### Task inputs ###

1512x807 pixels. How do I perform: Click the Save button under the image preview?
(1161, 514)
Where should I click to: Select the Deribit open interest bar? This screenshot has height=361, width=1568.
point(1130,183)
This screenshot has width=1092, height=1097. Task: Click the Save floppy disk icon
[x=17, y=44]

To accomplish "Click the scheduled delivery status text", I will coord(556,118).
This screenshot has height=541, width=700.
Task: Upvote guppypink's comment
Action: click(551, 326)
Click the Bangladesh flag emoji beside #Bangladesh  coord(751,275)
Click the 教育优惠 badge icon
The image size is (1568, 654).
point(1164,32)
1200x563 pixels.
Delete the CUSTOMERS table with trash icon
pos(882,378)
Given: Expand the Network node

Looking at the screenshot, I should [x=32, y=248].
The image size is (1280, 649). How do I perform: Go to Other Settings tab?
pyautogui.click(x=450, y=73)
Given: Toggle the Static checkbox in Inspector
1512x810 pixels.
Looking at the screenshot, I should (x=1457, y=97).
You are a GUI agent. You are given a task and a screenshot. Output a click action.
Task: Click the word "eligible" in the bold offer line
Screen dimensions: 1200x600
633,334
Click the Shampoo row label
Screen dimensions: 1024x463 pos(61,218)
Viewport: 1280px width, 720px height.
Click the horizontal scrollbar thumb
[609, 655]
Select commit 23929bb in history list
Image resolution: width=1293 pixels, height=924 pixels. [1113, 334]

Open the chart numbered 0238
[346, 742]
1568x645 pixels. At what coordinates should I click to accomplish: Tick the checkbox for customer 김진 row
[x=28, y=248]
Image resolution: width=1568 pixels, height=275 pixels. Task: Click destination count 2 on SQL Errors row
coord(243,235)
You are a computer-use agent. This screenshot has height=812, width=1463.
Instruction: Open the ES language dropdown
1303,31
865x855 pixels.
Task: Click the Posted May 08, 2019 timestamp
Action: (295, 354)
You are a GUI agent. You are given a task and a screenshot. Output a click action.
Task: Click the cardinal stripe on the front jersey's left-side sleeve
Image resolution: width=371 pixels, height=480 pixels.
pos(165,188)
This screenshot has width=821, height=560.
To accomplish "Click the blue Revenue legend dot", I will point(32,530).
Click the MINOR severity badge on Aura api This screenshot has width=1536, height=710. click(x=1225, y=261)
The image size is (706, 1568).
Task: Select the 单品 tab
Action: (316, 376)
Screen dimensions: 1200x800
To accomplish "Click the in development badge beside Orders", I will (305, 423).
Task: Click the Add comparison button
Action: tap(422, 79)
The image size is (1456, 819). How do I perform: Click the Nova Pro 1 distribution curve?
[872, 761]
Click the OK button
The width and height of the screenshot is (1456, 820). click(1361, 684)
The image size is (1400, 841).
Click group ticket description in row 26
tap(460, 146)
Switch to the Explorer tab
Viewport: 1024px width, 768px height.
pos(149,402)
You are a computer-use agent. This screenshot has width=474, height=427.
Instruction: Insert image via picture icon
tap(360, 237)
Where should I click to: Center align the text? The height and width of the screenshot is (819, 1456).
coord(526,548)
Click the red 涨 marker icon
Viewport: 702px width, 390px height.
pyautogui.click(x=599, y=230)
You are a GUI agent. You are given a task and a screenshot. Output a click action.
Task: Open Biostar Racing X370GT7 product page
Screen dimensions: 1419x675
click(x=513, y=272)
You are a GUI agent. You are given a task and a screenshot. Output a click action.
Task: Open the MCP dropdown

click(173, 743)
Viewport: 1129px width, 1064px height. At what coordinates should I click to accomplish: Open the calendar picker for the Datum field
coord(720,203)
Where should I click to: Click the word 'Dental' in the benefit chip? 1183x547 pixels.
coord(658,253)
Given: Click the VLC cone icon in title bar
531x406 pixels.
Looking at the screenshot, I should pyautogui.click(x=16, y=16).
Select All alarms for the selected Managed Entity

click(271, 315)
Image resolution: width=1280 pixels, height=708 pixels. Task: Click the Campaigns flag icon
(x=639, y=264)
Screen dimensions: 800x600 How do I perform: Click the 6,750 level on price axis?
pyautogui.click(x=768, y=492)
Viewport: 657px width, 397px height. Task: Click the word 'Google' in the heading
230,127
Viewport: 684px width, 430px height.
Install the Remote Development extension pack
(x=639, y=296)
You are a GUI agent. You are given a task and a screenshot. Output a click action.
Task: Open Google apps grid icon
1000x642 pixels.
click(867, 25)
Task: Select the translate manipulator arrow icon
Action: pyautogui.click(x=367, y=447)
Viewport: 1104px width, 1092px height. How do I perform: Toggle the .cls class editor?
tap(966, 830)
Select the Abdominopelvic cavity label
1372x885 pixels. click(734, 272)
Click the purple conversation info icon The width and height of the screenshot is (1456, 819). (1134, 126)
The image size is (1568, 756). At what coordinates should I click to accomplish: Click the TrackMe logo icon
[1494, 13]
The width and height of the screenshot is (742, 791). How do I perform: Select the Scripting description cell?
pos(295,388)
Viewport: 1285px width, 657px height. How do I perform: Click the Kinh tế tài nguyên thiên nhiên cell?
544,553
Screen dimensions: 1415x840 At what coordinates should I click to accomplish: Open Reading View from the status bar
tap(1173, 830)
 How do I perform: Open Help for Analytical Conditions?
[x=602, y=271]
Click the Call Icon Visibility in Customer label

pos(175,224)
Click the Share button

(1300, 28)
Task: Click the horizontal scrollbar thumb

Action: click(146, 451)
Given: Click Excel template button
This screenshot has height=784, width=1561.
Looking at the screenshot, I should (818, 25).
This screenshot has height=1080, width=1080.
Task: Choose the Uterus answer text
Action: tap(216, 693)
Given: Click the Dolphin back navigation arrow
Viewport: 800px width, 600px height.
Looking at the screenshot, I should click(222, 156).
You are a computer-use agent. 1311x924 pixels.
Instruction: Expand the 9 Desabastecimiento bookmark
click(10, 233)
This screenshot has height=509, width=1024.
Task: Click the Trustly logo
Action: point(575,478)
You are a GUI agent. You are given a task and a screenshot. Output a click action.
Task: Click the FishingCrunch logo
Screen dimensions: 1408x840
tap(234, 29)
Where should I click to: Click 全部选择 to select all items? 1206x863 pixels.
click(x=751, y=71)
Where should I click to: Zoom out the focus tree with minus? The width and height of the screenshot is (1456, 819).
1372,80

###

> Objective
Render every line of the items above as a Markdown table with the columns "No." and "Entry," numbering each line in order and omitting blank lines.

> Solution to the exercise
| No. | Entry |
|---|---|
| 1 | 1512x807 pixels. How do I perform: Click the Save button under the image preview? |
| 2 | (1161, 514) |
| 3 | Where should I click to: Select the Deribit open interest bar? This screenshot has height=361, width=1568. |
| 4 | point(1130,183) |
| 5 | This screenshot has width=1092, height=1097. Task: Click the Save floppy disk icon |
| 6 | [x=17, y=44] |
| 7 | To accomplish "Click the scheduled delivery status text", I will coord(556,118). |
| 8 | This screenshot has height=541, width=700. |
| 9 | Task: Upvote guppypink's comment |
| 10 | Action: click(551, 326) |
| 11 | Click the Bangladesh flag emoji beside #Bangladesh  coord(751,275) |
| 12 | Click the 教育优惠 badge icon |
| 13 | The image size is (1568, 654). |
| 14 | point(1164,32) |
| 15 | 1200x563 pixels. |
| 16 | Delete the CUSTOMERS table with trash icon |
| 17 | pos(882,378) |
| 18 | Given: Expand the Network node |
| 19 | Looking at the screenshot, I should [x=32, y=248]. |
| 20 | The image size is (1280, 649). How do I perform: Go to Other Settings tab? |
| 21 | pyautogui.click(x=450, y=73) |
| 22 | Given: Toggle the Static checkbox in Inspector |
| 23 | 1512x810 pixels. |
| 24 | Looking at the screenshot, I should (x=1457, y=97). |
| 25 | You are a GUI agent. You are given a task and a screenshot. Output a click action. |
| 26 | Task: Click the word "eligible" in the bold offer line |
| 27 | Screen dimensions: 1200x600 |
| 28 | 633,334 |
| 29 | Click the Shampoo row label |
| 30 | Screen dimensions: 1024x463 pos(61,218) |
| 31 | Viewport: 1280px width, 720px height. |
| 32 | Click the horizontal scrollbar thumb |
| 33 | [609, 655] |
| 34 | Select commit 23929bb in history list |
| 35 | Image resolution: width=1293 pixels, height=924 pixels. [1113, 334] |
| 36 | Open the chart numbered 0238 |
| 37 | [346, 742] |
| 38 | 1568x645 pixels. At what coordinates should I click to accomplish: Tick the checkbox for customer 김진 row |
| 39 | [x=28, y=248] |
| 40 | Image resolution: width=1568 pixels, height=275 pixels. Task: Click destination count 2 on SQL Errors row |
| 41 | coord(243,235) |
| 42 | You are a computer-use agent. This screenshot has height=812, width=1463. |
| 43 | Instruction: Open the ES language dropdown |
| 44 | 1303,31 |
| 45 | 865x855 pixels. |
| 46 | Task: Click the Posted May 08, 2019 timestamp |
| 47 | Action: (295, 354) |
| 48 | You are a GUI agent. You are given a task and a screenshot. Output a click action. |
| 49 | Task: Click the cardinal stripe on the front jersey's left-side sleeve |
| 50 | Image resolution: width=371 pixels, height=480 pixels. |
| 51 | pos(165,188) |
| 52 | This screenshot has width=821, height=560. |
| 53 | To accomplish "Click the blue Revenue legend dot", I will point(32,530). |
| 54 | Click the MINOR severity badge on Aura api This screenshot has width=1536, height=710. click(x=1225, y=261) |
| 55 | The image size is (706, 1568). |
| 56 | Task: Select the 单品 tab |
| 57 | Action: (316, 376) |
| 58 | Screen dimensions: 1200x800 |
| 59 | To accomplish "Click the in development badge beside Orders", I will (305, 423). |
| 60 | Task: Click the Add comparison button |
| 61 | Action: tap(422, 79) |
| 62 | The image size is (1456, 819). How do I perform: Click the Nova Pro 1 distribution curve? |
| 63 | [872, 761] |
| 64 | Click the OK button |
| 65 | The width and height of the screenshot is (1456, 820). click(1361, 684) |
| 66 | The image size is (1400, 841). |
| 67 | Click group ticket description in row 26 |
| 68 | tap(460, 146) |
| 69 | Switch to the Explorer tab |
| 70 | Viewport: 1024px width, 768px height. |
| 71 | pos(149,402) |
| 72 | You are a computer-use agent. This screenshot has width=474, height=427. |
| 73 | Instruction: Insert image via picture icon |
| 74 | tap(360, 237) |
| 75 | Where should I click to: Center align the text? The height and width of the screenshot is (819, 1456). |
| 76 | coord(526,548) |
| 77 | Click the red 涨 marker icon |
| 78 | Viewport: 702px width, 390px height. |
| 79 | pyautogui.click(x=599, y=230) |
| 80 | You are a GUI agent. You are given a task and a screenshot. Output a click action. |
| 81 | Task: Open Biostar Racing X370GT7 product page |
| 82 | Screen dimensions: 1419x675 |
| 83 | click(x=513, y=272) |
| 84 | You are a GUI agent. You are given a task and a screenshot. Output a click action. |
| 85 | Task: Open the MCP dropdown |
| 86 | click(173, 743) |
| 87 | Viewport: 1129px width, 1064px height. At what coordinates should I click to accomplish: Open the calendar picker for the Datum field |
| 88 | coord(720,203) |
| 89 | Where should I click to: Click the word 'Dental' in the benefit chip? 1183x547 pixels. |
| 90 | coord(658,253) |
| 91 | Given: Click the VLC cone icon in title bar |
| 92 | 531x406 pixels. |
| 93 | Looking at the screenshot, I should pyautogui.click(x=16, y=16). |
| 94 | Select All alarms for the selected Managed Entity |
| 95 | click(271, 315) |
| 96 | Image resolution: width=1280 pixels, height=708 pixels. Task: Click the Campaigns flag icon |
| 97 | (x=639, y=264) |
| 98 | Screen dimensions: 800x600 How do I perform: Click the 6,750 level on price axis? |
| 99 | pyautogui.click(x=768, y=492) |
| 100 | Viewport: 657px width, 397px height. Task: Click the word 'Google' in the heading |
| 101 | 230,127 |
| 102 | Viewport: 684px width, 430px height. |
| 103 | Install the Remote Development extension pack |
| 104 | (x=639, y=296) |
| 105 | You are a GUI agent. You are given a task and a screenshot. Output a click action. |
| 106 | Task: Open Google apps grid icon |
| 107 | 1000x642 pixels. |
| 108 | click(867, 25) |
| 109 | Task: Select the translate manipulator arrow icon |
| 110 | Action: pyautogui.click(x=367, y=447) |
| 111 | Viewport: 1104px width, 1092px height. How do I perform: Toggle the .cls class editor? |
| 112 | tap(966, 830) |
| 113 | Select the Abdominopelvic cavity label |
| 114 | 1372x885 pixels. click(734, 272) |
| 115 | Click the purple conversation info icon The width and height of the screenshot is (1456, 819). (1134, 126) |
| 116 | The image size is (1568, 756). At what coordinates should I click to accomplish: Click the TrackMe logo icon |
| 117 | [1494, 13] |
| 118 | The width and height of the screenshot is (742, 791). How do I perform: Select the Scripting description cell? |
| 119 | pos(295,388) |
| 120 | Viewport: 1285px width, 657px height. How do I perform: Click the Kinh tế tài nguyên thiên nhiên cell? |
| 121 | 544,553 |
| 122 | Screen dimensions: 1415x840 At what coordinates should I click to accomplish: Open Reading View from the status bar |
| 123 | tap(1173, 830) |
| 124 |  How do I perform: Open Help for Analytical Conditions? |
| 125 | [x=602, y=271] |
| 126 | Click the Call Icon Visibility in Customer label |
| 127 | pos(175,224) |
| 128 | Click the Share button |
| 129 | (1300, 28) |
| 130 | Task: Click the horizontal scrollbar thumb |
| 131 | Action: click(146, 451) |
| 132 | Given: Click Excel template button |
| 133 | This screenshot has height=784, width=1561. |
| 134 | Looking at the screenshot, I should (818, 25). |
| 135 | This screenshot has height=1080, width=1080. |
| 136 | Task: Choose the Uterus answer text |
| 137 | Action: tap(216, 693) |
| 138 | Given: Click the Dolphin back navigation arrow |
| 139 | Viewport: 800px width, 600px height. |
| 140 | Looking at the screenshot, I should click(222, 156). |
| 141 | You are a computer-use agent. 1311x924 pixels. |
| 142 | Instruction: Expand the 9 Desabastecimiento bookmark |
| 143 | click(10, 233) |
| 144 | This screenshot has height=509, width=1024. |
| 145 | Task: Click the Trustly logo |
| 146 | Action: point(575,478) |
| 147 | You are a GUI agent. You are given a task and a screenshot. Output a click action. |
| 148 | Task: Click the FishingCrunch logo |
| 149 | Screen dimensions: 1408x840 |
| 150 | tap(234, 29) |
| 151 | Where should I click to: Click 全部选择 to select all items? 1206x863 pixels. |
| 152 | click(x=751, y=71) |
| 153 | Where should I click to: Zoom out the focus tree with minus? The width and height of the screenshot is (1456, 819). |
| 154 | 1372,80 |